乳がんの患者団体「あけぼの会」は08年に創立30周年を迎えた。会員は2,800人を超え、全国40都道府県に支部がある。その活動は1978年5月、毎日新聞に掲載された「患者会が欲しい」というワット隆子さんの一通の投書に始まる。ワットさんは前年に37歳で乳がんの手術を受けていた。この本は、「派手好きで、飽きっぽく、我が強い」と自己診断する“あけぼの会”会長・ワット隆子さんが、1988年から1990年にかけて「看護学雑誌」に連載した“格闘記”をまとめたもの。“格闘”というのは自身の病への不安との格闘であり、患者会の会長としての格闘でもある。その後、英国人のご主人が神経難病ALSと診断されて母国にいるため、超長距離介護を続けている。

がんからの出発

『がんからの出発』

『怖がらないで生きようよ -がんと共生する医師のポジティブ・ライフ』

著者は1953年生まれ、東京女子医大卒の耳鼻咽喉科医。
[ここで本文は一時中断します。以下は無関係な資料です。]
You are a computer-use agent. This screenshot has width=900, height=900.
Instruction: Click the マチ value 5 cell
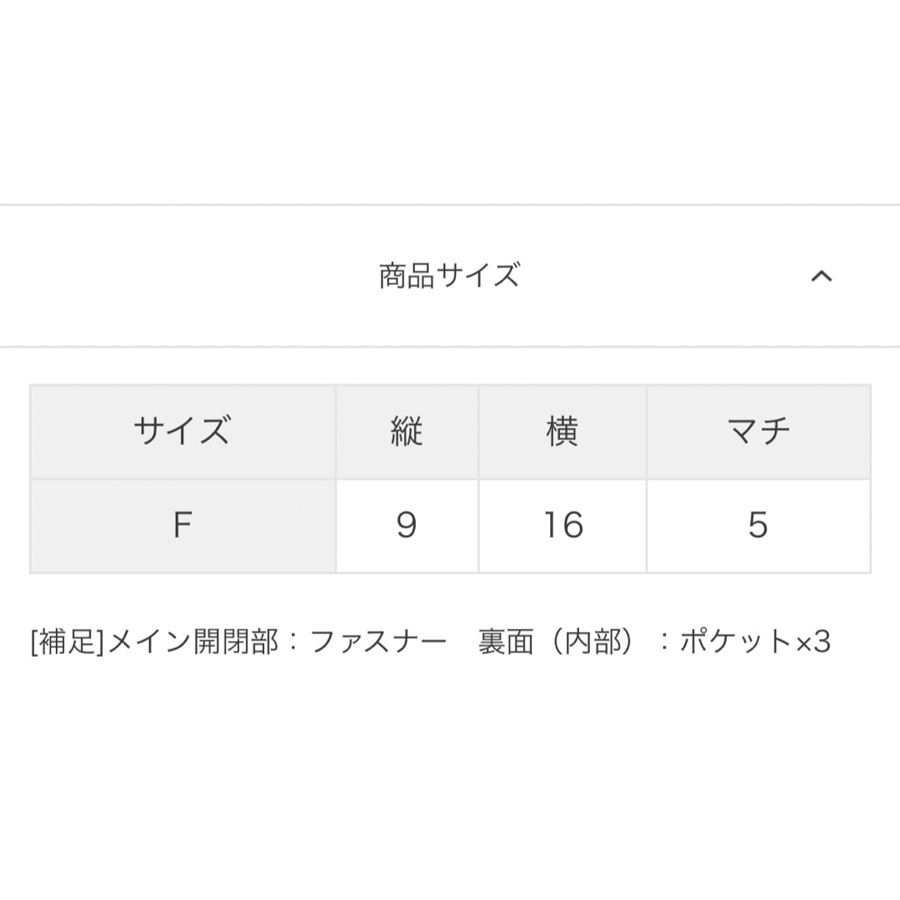point(758,526)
4歳の頃、添い寝する祖母の胸をまさぐっていて乳がんを見つけたことのある小倉さんは、1987年34歳のときに、自身の乳房に異常を発見する。乳がんだった。当時子どもはまだ3歳と5歳、同業の医師である夫からは5年後に離婚を求められる。この本は手術から13年後、胸骨に転移が発見されてからの出来事を中心につづられている。放射線治療や抗がん剤治療を受け、腫瘍マーカーの値に一喜一憂する患者である一方、医師でもある自分に何ができるか。小倉医師は乳腺外科の勉強をしながら同じ乳がん患者へのサポートをし、自分も励まされる。がんの再発に落胆している患者さんには、ぜひ読んでほしい元気の出る一冊だ。